Sometimes you have so many servants you need to find creative things for them to do. Only the most discriminating of the super-rich employ a person whose sole responsibility is to erase and redraw the hands of a clock each minute. This video is obviously a result of the global recession as the live time-keeper has been let go; a looping recording took his job!

[youtube=http://www.youtube.com/watch?v=i7woG0pqFjs]

Last time we checked in with [Marco Tempest] he was syncing video over multiple iPhones. Now he’s at it again with an augmented reality setup. A camera picks up some IR LEDs in a canvas and translates that into information for a video projector. We’d call this a trick, but it’s certainly not magic.

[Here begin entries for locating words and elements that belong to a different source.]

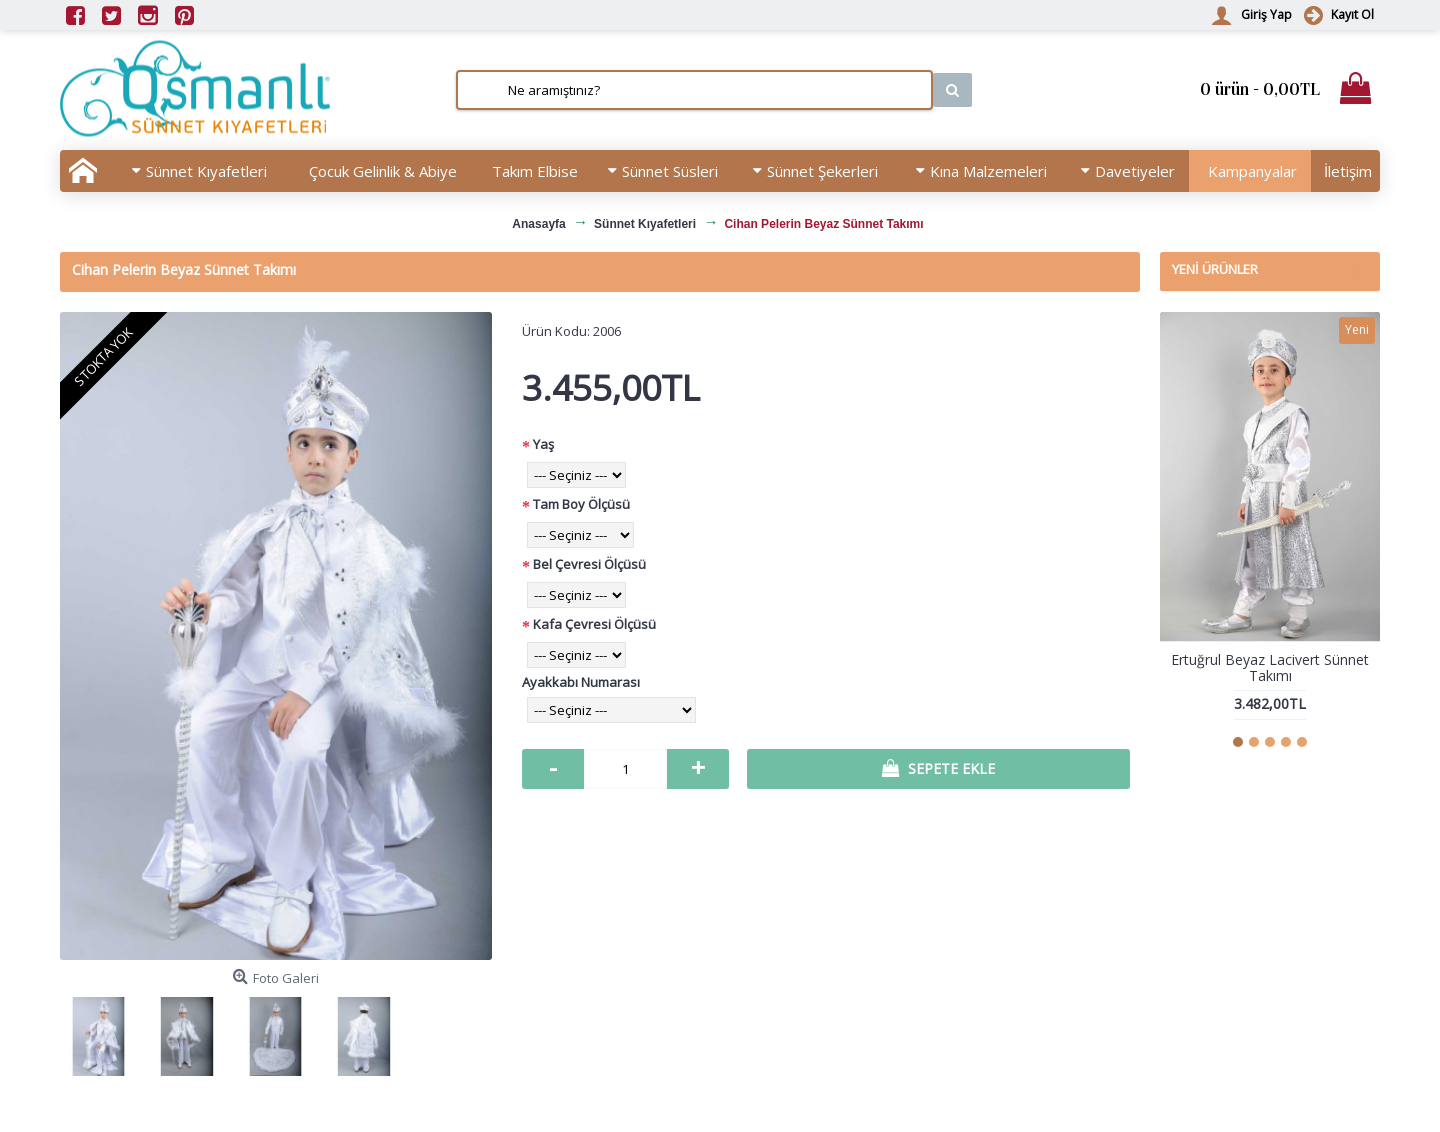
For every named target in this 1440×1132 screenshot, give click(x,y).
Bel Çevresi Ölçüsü (589, 564)
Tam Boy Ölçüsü (581, 504)
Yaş (543, 444)
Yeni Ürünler (1215, 269)
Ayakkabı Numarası (581, 682)
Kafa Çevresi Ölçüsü (594, 624)
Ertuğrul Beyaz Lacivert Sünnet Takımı (1270, 667)
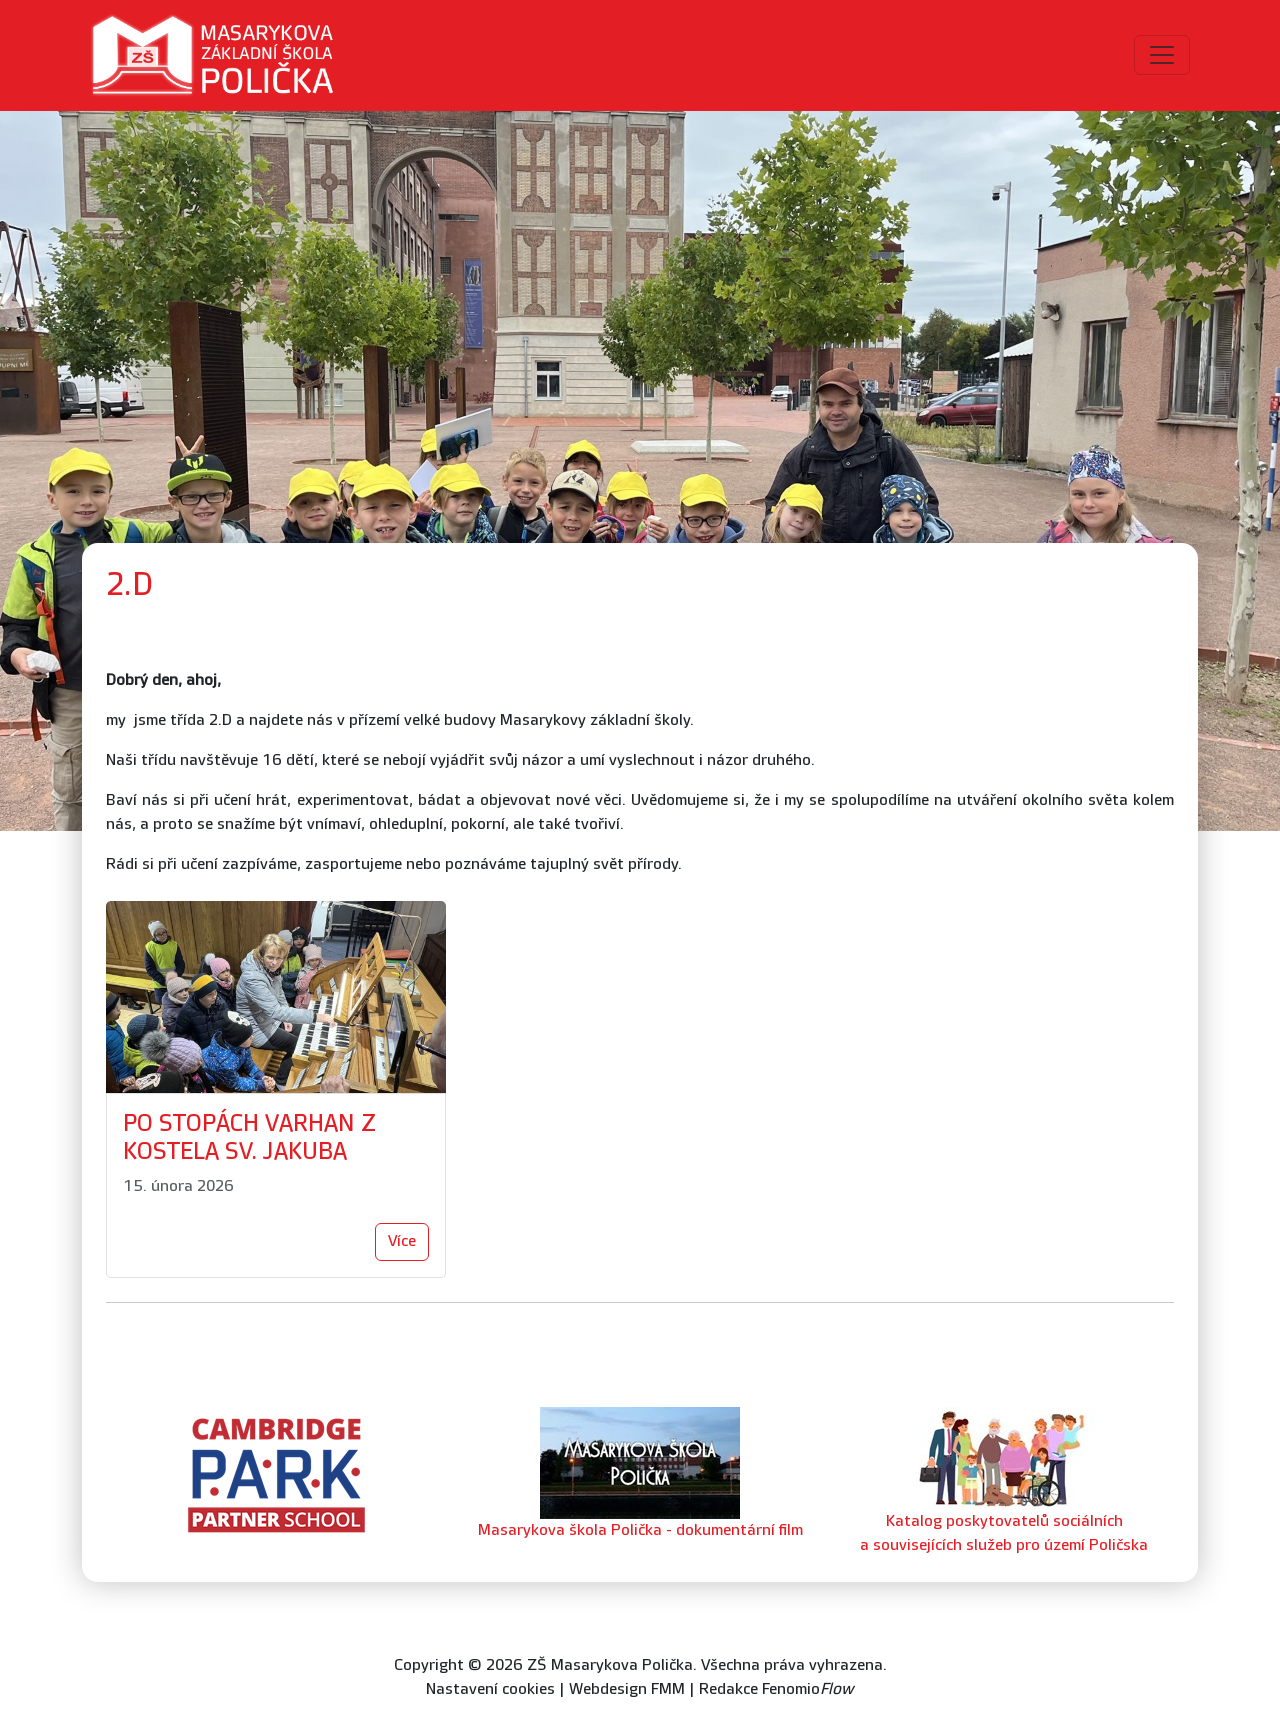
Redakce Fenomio (776, 1689)
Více (402, 1241)
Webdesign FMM (627, 1689)
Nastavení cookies (490, 1689)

20 thoughts on “Hackaday Links: December 7 2009

  1. Holy crap. That NASA video has more unrecognizable acronyms and technical jargon than anything I’ve ever heard before. Those guys are surprisingly thorough in terms of recording where things are stowed. They need more space!

  2. In regards to the turned wood lampshade, from the maker’s site:

    The shades of these lamps are turned out of single pieces of varying woods from North Carolina, such as Southern Pine, Cherry and Maple. The wood of choice is the knot clusters in the Southern White Pine. The outer shape of the shade is turned first. After the outside shape is turned the wood is treated with two thick coats of epoxy. After this dries the inner side of the shade is turned. The thickness of the shades varies from 1/32 to 3/32 of an inch, depending upon the translucent properties of the particular wood and the final desired color of the glowing wood. The final thickness of the shade is achieved by turning the inside of the shade in the dark with the workpiece backlit. The glow of the wood thus provides a visual guide to attain this final thinness. The completed shade is then completely sealed in a shell of epoxy to give it stability and durability.

    Very clever!

  3. My god. good set of videos there, aside from the old hat ferro.

    I REEEEALLLY need that clock video. I used to run simple vids and animations i made for my desktop background using flash. Dunno if vista can do it, but imma gonna try.

  4. @DanielG

    Was the chip still alive after 2 hours of roasting it?

    Anyhow, you don’t need an oven to solder SMD parts, nor do you need expensive solder paste/other tools.
    A large tip, good solder and lots of flux is all you need to solder SSOPs, TQFP etc. There are even vids on youtube showing you how to do it.

  5. @DanielG

    If you put a small amount of solder on the tip properly flux up the pad and legs.. lots and lots of flux, you should have it all over the place,.. you should be able to just drag the iron on the legs and get almost zero bridges, which you can just wick up later. :)

  6. bah, and here I was thinking that the still shot for the ferrofluid vid was showing the fluid becoming that spiral shape. *That* would have been creepy. Once I saw that it was a spiral piece of metal, I thought, “what’s so spooky about that?”

  7. All that trouble to solder SMTs with solder paste and a toaster oven and you still have bridges on the IC.

    liquid flux, a good iron and a steady hand. That’s all you need. I removed and replaced an IC about 2 days ago with the same amount of pins, which took me about 2 mins. As already said, gently run the iron with solder on it across the pins and as long as you have everything clean and fluxed, it’ll do the job nicely.

    Show me a BGA reflow in a toaster oven and I’ll be impressed!